Namun, penulis dengan cerdas membawa Rain ke ruang yang benar-benar berbeda: pesantren. Perpindahan ini menghadirkan kontras luar biasa—dari dunia glamor ke dunia sederhana yang menuntut kedisiplinan, kebersamaan, dan kesabaran.
Pesan moralnya jelas: popularitas bukanlah segalanya. Hidup yang bermakna justru terletak pada bagaimana kita mampu menghargai orang lain, membangun empati, serta menumbuhkan rasa tanggung jawab.
Karakterisasi: Transformasi Rain dan Teman-Temannya
Salah satu kekuatan novel ini adalah bagaimana Anastasha Hardi membangun karakter tokoh-tokohnya.
Rain, tokoh utama, digambarkan dengan sangat realistis. Di awal, ia adalah sosok yang arogan, merasa paling hebat, dan sulit mendengar kritik. Namun seiring berjalannya cerita, kita diajak menyaksikan proses transformasi dirinya—dari anak muda yang keras kepala menjadi pribadi yang lebih lembut, sabar, dan penuh empati.
Suri, meski kehadirannya lebih singkat, berperan penting sebagai pemicu konflik. Ia adalah simbol dari dampak nyata yang bisa ditimbulkan oleh keangkuhan seseorang di dunia maya.
Empat teman sekamar Rain di pesantren digambarkan dengan latar belakang yang menyentuh: ada yang berasal dari keluarga miskin, ada yang yatim, ada pula yang memiliki beban hidup berat. Kehadiran mereka memberikan perspektif baru bagi Rain bahwa kehidupan tidak selalu berjalan mulus bagi semua orang.

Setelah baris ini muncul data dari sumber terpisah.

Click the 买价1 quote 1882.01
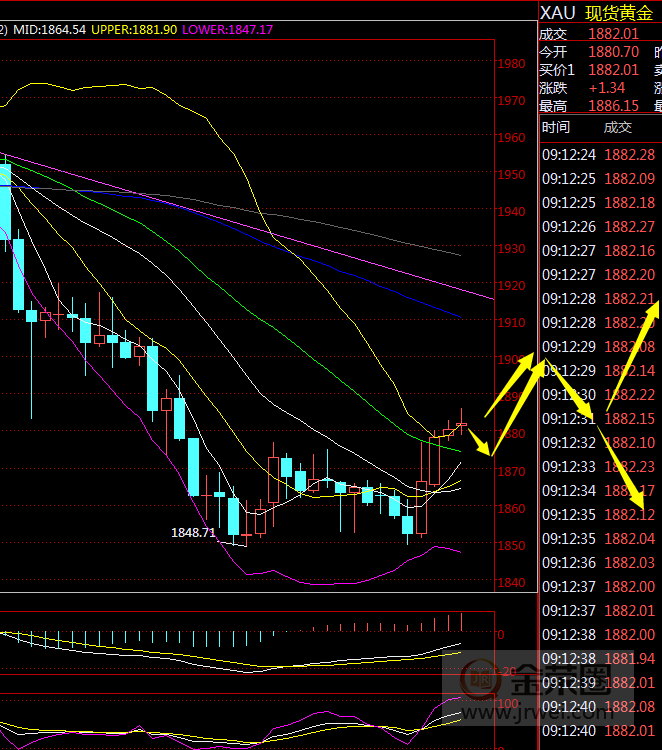Screen dimensions: 662x750 tap(613, 70)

Karakterisasi ini membuat cerita menjadi hidup, dan pembaca dapat ikut merasakan perjalanan emosional Rain dari awal hingga akhir.
Gaya Bahasa dan Narasi
Sebagai penulis yang telah lama berkecimpung di dunia literasi, Anastasha Hardi berhasil menghadirkan narasi yang mengalir, ringan, dan mudah dipahami oleh target pembacanya: remaja. Dialog-dialog terasa alami, penuh dengan percakapan khas anak muda, tetapi tetap menyimpan pesan mendalam.

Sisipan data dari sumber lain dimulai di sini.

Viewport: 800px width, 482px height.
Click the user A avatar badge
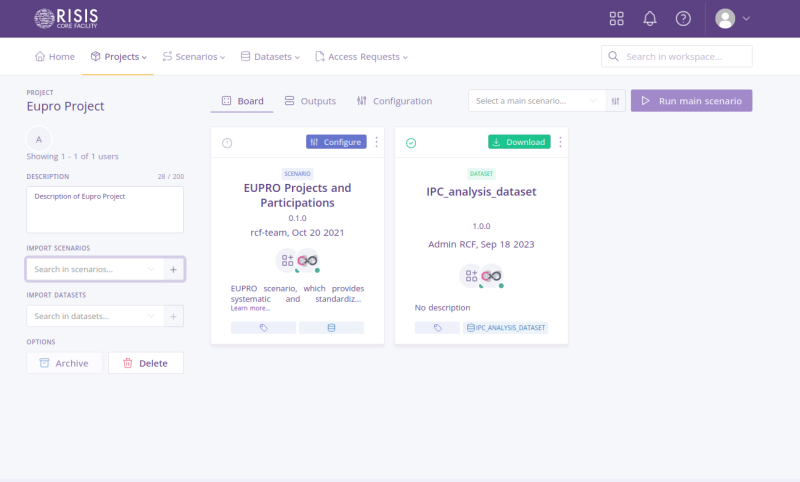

Yang menarik, novel ini juga memadukan narasi dengan ilustrasi komik (Nomik) karya Hani Widiani. Kombinasi ini menghadirkan nuansa berbeda, membuat pembaca tidak mudah bosan, sekaligus memperjelas situasi-situasi penting dalam cerita. Kehadiran panel komik menjadi selling point tersendiri, apalagi bagi pembaca muda yang terbiasa dengan visualisasi cepat ala media sosial.
Kekuatan Novel
Ada beberapa alasan mengapa novel ini menarik untuk dibaca:
1. Relevansi dengan Kehidupan Modern
Kisah Rain menggambarkan fenomena nyata tentang anak muda yang kecanduan popularitas di dunia maya. Hal ini membuat novel terasa dekat dengan pembaca, terutama generasi yang tumbuh bersama YouTube, TikTok, dan Instagram.
2. Pesan Moral yang Kuat
Tanpa terkesan menggurui, novel ini mengajak pembaca untuk merenungkan makna hidup sederhana, pentingnya empati, serta arti tanggung jawab atas tindakan kita.

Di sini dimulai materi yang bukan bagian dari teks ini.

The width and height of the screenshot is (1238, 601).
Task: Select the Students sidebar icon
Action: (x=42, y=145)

3. Perpaduan Narasi dan Ilustrasi
Kehadiran komik di dalam novel membuat cerita semakin hidup dan menyenangkan untuk dibaca, bahkan bagi mereka yang biasanya kurang sabar membaca teks panjang.
4. Penggambaran Pesantren yang Realistis
Penulis yang berasal dari Cirebon tentu memahami kehidupan pesantren tradisional. Detail keseharian, mulai dari menimba air sumur hingga makan bersama dengan menu sederhana, tergambar dengan jelas dan autentik.
Kelemahan Novel
Seperti karya sastra lainnya, novel ini juga memiliki beberapa kelemahan. Beberapa pembaca mungkin merasa alur ceritanya agak prediktif, karena kisah transformasi tokoh dari “nakal” menjadi “baik” sering dijumpai dalam cerita remaja. Namun, kekuatan visual dan cara penulis mengeksekusinya tetap membuat novel ini tidak kehilangan daya tarik.
Selain itu, bagi pembaca dewasa, gaya bahasa yang ringan bisa terasa terlalu sederhana. Akan tetapi, hal ini sebenarnya justru menjadi kelebihan karena membuat novel mudah dicerna oleh target utama: remaja dan pembaca muda.
Tentang Penulis
Nama pena Anastasha Hardi digunakan oleh Nimas Aksan, seorang penulis asal Cirebon yang telah lama berkecimpung di dunia literasi. Ia mulai menulis sejak SMP, karyanya banyak dimuat di majalah remaja, dan kini beberapa novelnya telah diterbitkan. Inspirasi tulisannya banyak datang dari Andrea Hirata, Agatha Christie, Asma Nadia, hingga buku-buku Chicken Soup for the Soul.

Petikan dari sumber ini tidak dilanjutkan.